As specified earlier, the smallest geographic domain at which data is subsequently released to the public is at output area level (or small areas in Northern Ireland). In England and Wales, ONS (2021a) highlight the aspiration was for output areas to contain approximately 125 households, while also being as homogenous as possible (based on tenure and dwelling type). In Scotland, no such requirement was set on homogeneity, with NRS (2015) indicating that output areas are expected to contain between 20 and 78 households. NISRA (2019) point out that small areas in Northern Ireland average around 160 households/400 individuals and are intended to be socially similar.
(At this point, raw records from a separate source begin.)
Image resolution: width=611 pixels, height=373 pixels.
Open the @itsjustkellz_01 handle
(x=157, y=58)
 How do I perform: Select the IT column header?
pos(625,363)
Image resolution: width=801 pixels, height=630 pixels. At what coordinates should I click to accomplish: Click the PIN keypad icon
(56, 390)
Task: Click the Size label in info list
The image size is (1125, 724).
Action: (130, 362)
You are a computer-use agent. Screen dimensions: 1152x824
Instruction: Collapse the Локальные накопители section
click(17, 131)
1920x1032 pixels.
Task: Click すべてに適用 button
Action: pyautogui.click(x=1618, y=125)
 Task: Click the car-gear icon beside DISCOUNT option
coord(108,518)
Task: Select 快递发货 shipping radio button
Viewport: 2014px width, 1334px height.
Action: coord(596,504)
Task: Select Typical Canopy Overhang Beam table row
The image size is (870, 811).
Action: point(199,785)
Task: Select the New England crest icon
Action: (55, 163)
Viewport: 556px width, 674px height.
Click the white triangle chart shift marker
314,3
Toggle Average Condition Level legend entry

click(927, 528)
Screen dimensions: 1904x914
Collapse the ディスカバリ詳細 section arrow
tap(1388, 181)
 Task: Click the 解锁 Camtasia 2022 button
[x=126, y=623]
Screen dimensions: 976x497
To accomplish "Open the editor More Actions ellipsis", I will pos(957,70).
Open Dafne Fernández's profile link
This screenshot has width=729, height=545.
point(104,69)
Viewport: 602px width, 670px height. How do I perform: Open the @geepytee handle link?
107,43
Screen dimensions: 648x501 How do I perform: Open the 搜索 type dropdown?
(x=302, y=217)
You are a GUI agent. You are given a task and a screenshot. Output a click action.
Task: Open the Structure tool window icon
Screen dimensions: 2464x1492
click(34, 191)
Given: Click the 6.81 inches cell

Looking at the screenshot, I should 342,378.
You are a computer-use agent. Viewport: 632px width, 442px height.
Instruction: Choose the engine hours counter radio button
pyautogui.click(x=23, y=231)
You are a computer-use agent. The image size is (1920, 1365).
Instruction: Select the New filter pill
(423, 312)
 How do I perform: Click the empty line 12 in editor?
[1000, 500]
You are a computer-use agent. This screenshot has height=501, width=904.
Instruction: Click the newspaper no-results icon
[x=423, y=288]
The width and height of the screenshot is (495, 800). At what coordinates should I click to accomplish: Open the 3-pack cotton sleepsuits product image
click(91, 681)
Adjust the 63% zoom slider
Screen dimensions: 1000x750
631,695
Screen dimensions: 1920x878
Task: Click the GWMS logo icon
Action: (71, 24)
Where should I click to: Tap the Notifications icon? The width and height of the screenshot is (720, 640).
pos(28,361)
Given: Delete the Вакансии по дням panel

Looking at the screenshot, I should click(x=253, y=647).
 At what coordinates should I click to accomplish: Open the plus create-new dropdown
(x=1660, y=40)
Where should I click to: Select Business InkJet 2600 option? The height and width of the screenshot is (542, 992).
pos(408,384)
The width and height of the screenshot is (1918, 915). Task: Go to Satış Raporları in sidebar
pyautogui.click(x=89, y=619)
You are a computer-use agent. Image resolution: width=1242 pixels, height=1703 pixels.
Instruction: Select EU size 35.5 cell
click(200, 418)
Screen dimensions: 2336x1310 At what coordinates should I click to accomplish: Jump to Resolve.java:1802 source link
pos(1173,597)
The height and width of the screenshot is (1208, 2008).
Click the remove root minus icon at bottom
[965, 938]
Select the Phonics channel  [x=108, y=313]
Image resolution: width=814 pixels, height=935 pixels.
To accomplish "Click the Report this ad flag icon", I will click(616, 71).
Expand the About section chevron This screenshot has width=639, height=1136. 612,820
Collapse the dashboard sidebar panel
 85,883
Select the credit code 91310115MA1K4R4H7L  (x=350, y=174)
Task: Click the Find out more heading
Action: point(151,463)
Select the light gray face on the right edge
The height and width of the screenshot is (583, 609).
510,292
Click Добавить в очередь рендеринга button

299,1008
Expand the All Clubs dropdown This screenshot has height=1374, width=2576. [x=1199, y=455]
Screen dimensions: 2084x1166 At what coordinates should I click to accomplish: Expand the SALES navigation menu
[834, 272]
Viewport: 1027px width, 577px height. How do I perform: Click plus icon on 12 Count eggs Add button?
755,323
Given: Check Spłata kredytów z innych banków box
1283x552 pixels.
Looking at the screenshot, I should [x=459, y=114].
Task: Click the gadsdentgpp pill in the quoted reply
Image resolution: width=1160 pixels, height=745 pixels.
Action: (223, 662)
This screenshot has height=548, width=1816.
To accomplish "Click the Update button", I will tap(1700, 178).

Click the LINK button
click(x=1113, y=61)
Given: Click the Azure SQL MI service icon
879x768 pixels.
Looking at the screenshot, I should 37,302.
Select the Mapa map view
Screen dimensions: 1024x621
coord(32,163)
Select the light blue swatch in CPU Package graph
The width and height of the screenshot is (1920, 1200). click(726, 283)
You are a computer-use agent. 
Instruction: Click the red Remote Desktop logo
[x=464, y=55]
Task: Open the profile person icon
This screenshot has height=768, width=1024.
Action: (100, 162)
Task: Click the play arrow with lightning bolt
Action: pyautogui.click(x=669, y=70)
Our starting point was to therefore obtain key statistics at output area level from the 2011 Census supplied by ONS (2021b), NRS (2021b) and NISRA (2021) relating to various indicators, which included;

a) Age structure (KS102)

b) Health and provision of unpaid care (KS301)

c) Household tenure (KS402)

d) Household composition (KS105)

e) Qualifications and students (KS501)

f) National Statistics Socioeconomic Classification (NSSEC) (KS611)

As stated in the introduction, qualifications (KS501) and occupation (KS611) were the two variables we used to create our index. Data on age, housing tenure, household structure and self-reported health were utilised to enable us to develop some summary statistics on our index and the extent to which it may be correlated with low income/(material) deprivation. For example, The Health Foundation (2020) demonstrate that poorer self-reported health is correlated with lower household income, while HM Government (2014) note that lone parent households have a higher risk of experiencing long-term poverty. Meanwhile, a report by Welsh Government (2023) highlights that living in social housing, having poor health or being a single parent are all associated with a greater probability of facing material deprivation.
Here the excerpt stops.